TASK PROMPT:
Extract all lines that hold "will" from the records below.

RECORDS FOR THIS TASK:
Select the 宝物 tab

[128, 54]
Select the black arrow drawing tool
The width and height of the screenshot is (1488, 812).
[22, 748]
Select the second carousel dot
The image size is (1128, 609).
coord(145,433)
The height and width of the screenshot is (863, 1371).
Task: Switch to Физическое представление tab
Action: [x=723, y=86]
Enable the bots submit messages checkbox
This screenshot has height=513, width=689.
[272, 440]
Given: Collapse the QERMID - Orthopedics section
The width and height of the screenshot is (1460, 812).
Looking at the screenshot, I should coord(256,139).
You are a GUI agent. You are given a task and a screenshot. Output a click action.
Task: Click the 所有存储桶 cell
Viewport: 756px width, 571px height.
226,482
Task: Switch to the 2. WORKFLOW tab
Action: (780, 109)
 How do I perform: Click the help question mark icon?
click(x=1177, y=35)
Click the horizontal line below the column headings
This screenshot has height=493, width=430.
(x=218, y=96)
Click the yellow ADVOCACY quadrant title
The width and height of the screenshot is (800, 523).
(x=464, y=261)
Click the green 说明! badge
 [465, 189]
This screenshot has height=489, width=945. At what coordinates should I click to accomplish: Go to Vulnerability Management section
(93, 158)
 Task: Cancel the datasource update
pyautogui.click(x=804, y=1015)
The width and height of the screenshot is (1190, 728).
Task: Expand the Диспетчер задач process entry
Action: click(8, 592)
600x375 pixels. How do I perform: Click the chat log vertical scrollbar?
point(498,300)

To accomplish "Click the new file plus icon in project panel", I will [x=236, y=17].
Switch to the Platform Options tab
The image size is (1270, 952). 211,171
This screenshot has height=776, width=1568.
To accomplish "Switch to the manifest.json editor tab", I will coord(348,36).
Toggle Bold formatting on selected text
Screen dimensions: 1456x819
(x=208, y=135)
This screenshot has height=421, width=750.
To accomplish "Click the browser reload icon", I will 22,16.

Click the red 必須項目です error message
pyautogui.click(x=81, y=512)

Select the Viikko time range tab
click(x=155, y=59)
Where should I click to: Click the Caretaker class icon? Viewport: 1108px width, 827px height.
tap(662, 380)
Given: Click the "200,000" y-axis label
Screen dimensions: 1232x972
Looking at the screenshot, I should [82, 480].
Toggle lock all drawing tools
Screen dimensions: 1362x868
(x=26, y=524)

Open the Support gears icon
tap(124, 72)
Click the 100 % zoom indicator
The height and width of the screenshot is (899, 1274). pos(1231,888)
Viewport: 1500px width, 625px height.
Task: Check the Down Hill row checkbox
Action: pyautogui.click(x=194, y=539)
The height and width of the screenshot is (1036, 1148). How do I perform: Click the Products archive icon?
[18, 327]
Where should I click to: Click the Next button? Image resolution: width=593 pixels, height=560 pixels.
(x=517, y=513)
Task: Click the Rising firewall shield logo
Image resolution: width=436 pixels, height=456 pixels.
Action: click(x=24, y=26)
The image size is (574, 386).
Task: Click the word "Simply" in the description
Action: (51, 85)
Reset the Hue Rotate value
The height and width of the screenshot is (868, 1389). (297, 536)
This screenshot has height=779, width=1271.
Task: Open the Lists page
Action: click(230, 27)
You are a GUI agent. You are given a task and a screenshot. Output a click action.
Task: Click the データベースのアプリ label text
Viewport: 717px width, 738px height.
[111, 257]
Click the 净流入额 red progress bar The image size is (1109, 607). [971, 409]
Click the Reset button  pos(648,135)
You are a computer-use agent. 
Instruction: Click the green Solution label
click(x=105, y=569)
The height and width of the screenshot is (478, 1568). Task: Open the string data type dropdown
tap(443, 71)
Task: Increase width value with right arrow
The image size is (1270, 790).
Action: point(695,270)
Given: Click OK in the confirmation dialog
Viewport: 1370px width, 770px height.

SOLUTION TO THE PROBLEM:
To accomplish "Click the new file plus icon in project panel", I will [x=236, y=17].
To accomplish "Switch to the manifest.json editor tab", I will coord(348,36).
To accomplish "Click the browser reload icon", I will 22,16.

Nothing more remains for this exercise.